Compare that to the JavaScript ecosystem where frameworks, bundlers, and package managers change constantly. The Shopify CLI itself has gone through multiple major versions with breaking changes. Your Node.js app from 2023 might not even build today without significant dependency updates.
When you're a solo developer maintaining multiple production Shopify apps, that stability isn't a nice-to-have — it's essential.
When Node.js Is Still the Right Choice
I'm not saying Node.js is always wrong for Shopify development. If you're building a simple app with minimal backend logic — maybe a theme customiser or a basic metafield editor — the speed of scaffolding with Shopify's CLI templates is hard to beat. If your team already knows JavaScript and doesn't know C#, the learning curve matters.
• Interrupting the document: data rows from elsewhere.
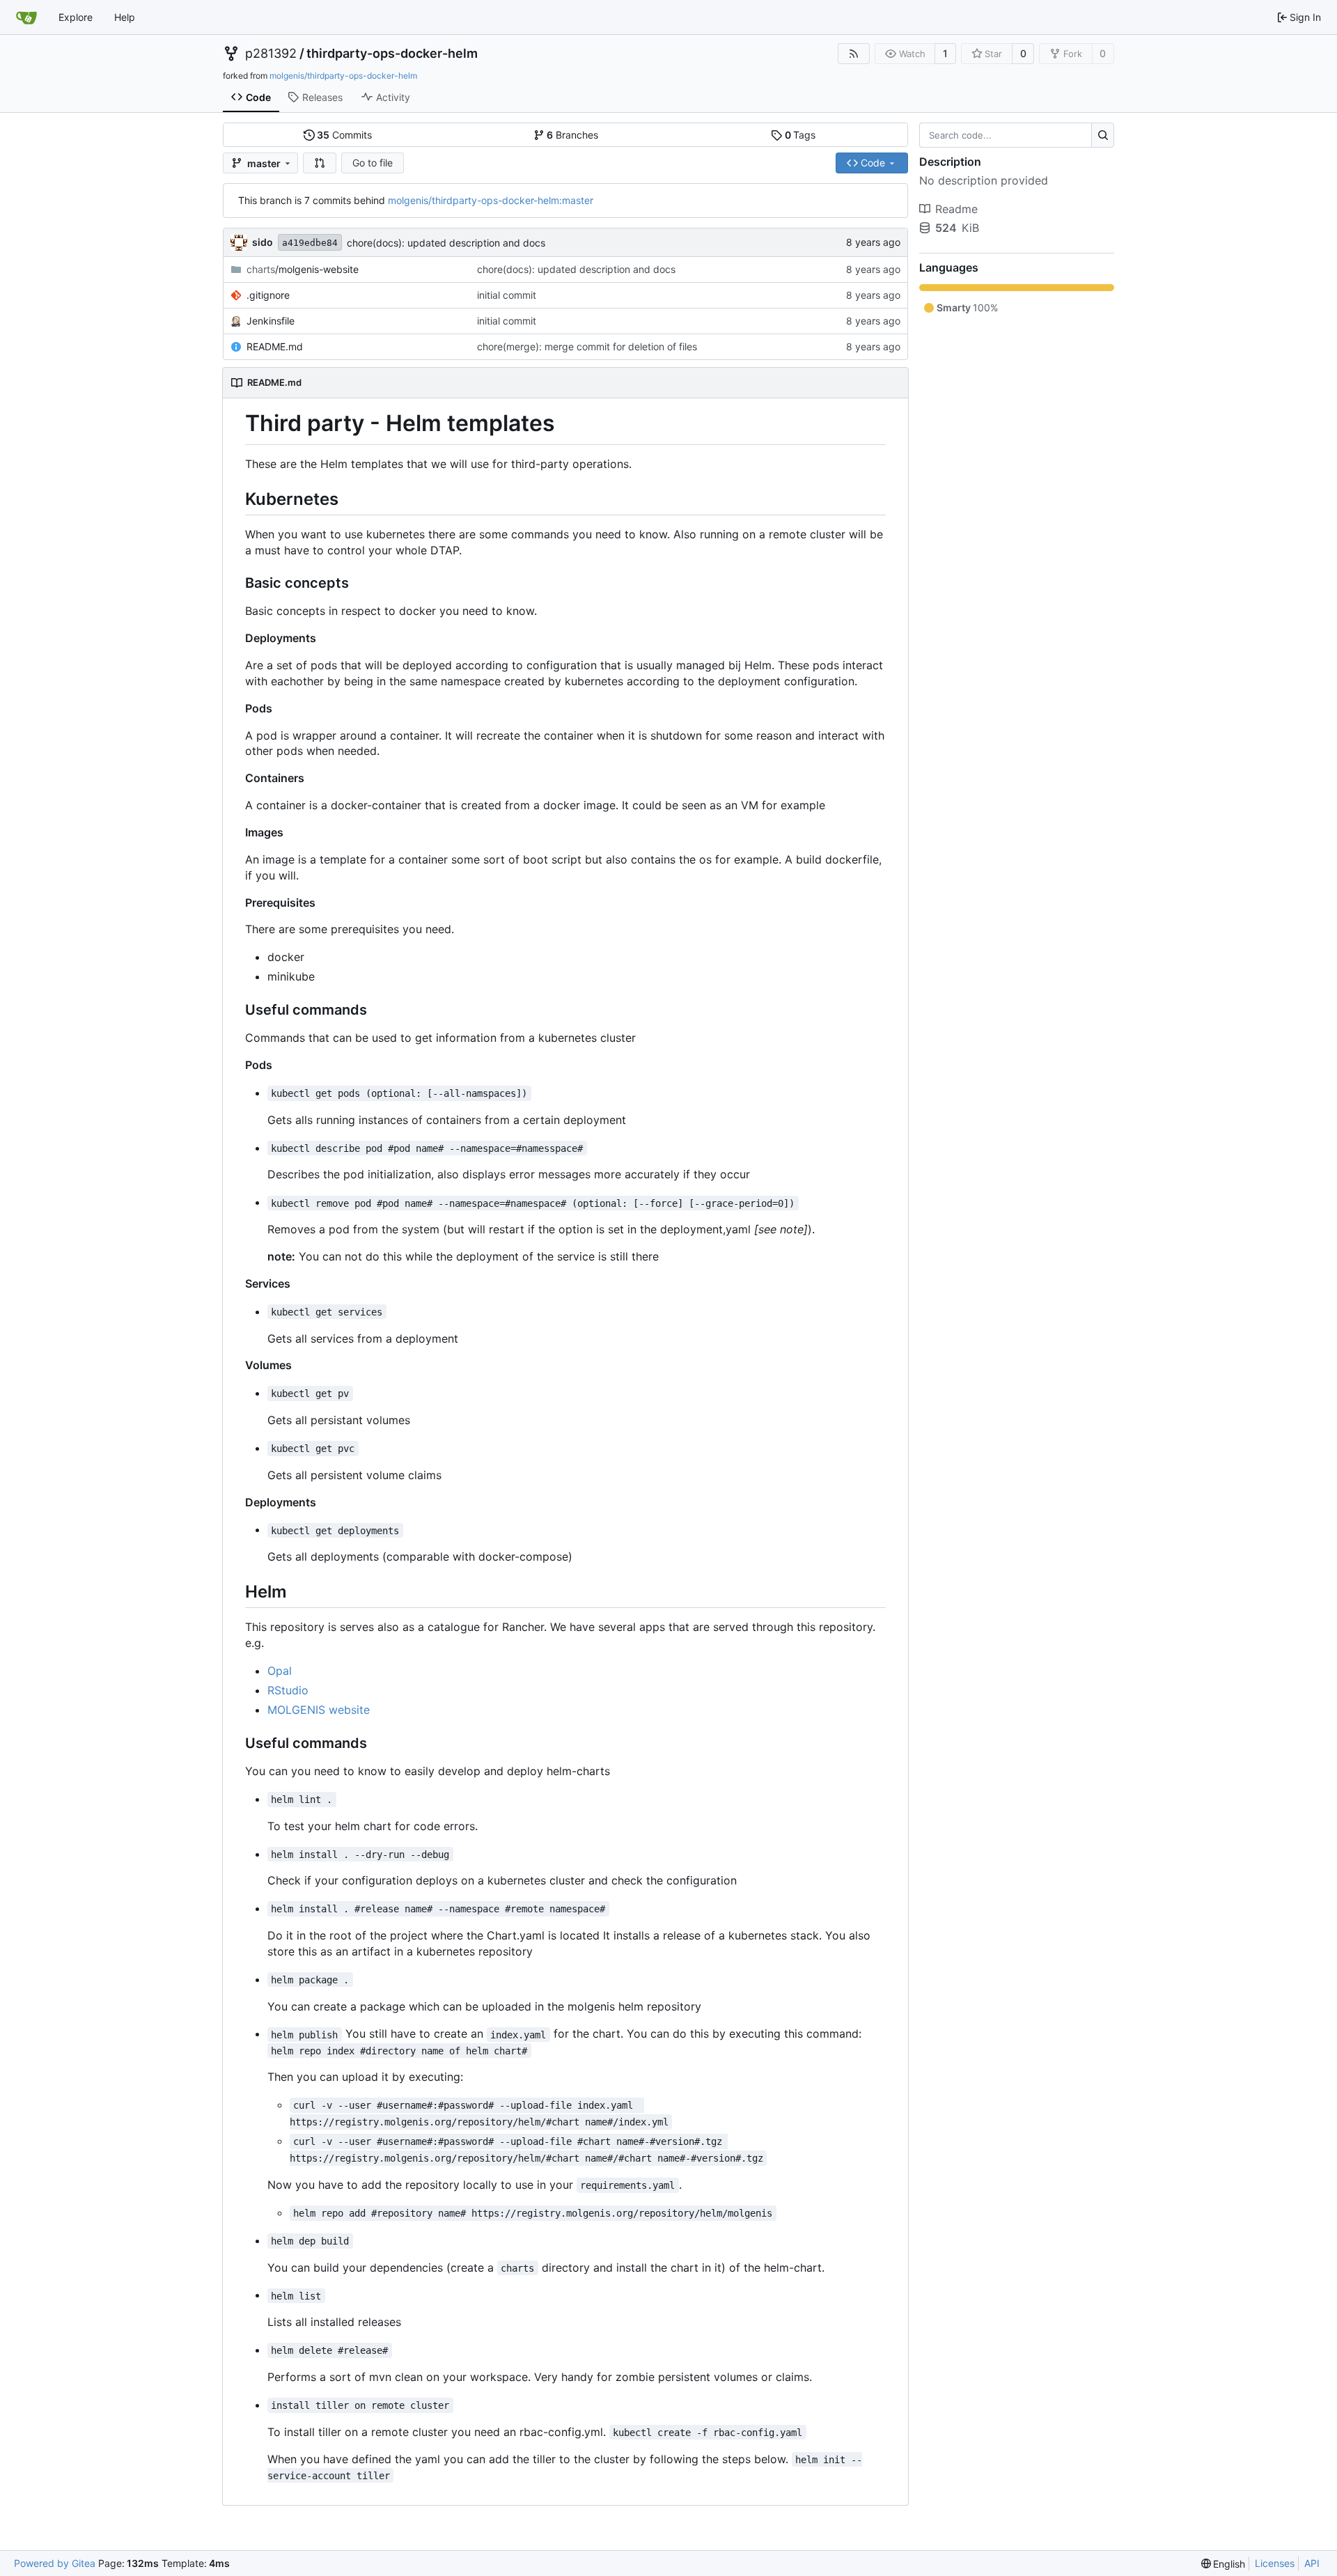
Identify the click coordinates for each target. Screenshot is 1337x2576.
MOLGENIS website (318, 1710)
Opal (279, 1671)
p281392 (271, 54)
But if you're building something substantial — an app that processes data, integrates with external APIs, manages complex business logic, or needs to scale reliably — .NET 8 is worth the investment. The code is cleaner, the architecture is stronger, the performance is better, and the long-term maintenance burden is dramatically lower.
The Bottom Line
Shopify's ecosystem is overwhelmingly JavaScript-based, but that doesn't mean it's the only option — or the best one. .NET 8 with C# gives you type safety, superior performance, enterprise architecture, and long-term stability that the default Node.js stack simply can't match.
Every Shopify app I've shipped — Intellify, SmartTrade Pro, and the ones in development — runs on .NET 8. They deploy through automated pipelines, store data in SQL Server, and handle Shopify's OAuth, webhooks, and APIs with clean, strongly-typed code.
If you're considering building a Shopify app and you have .NET experience, don't let the ecosystem default push you toward Node.js. Build with what's best for your app, not what's in the template.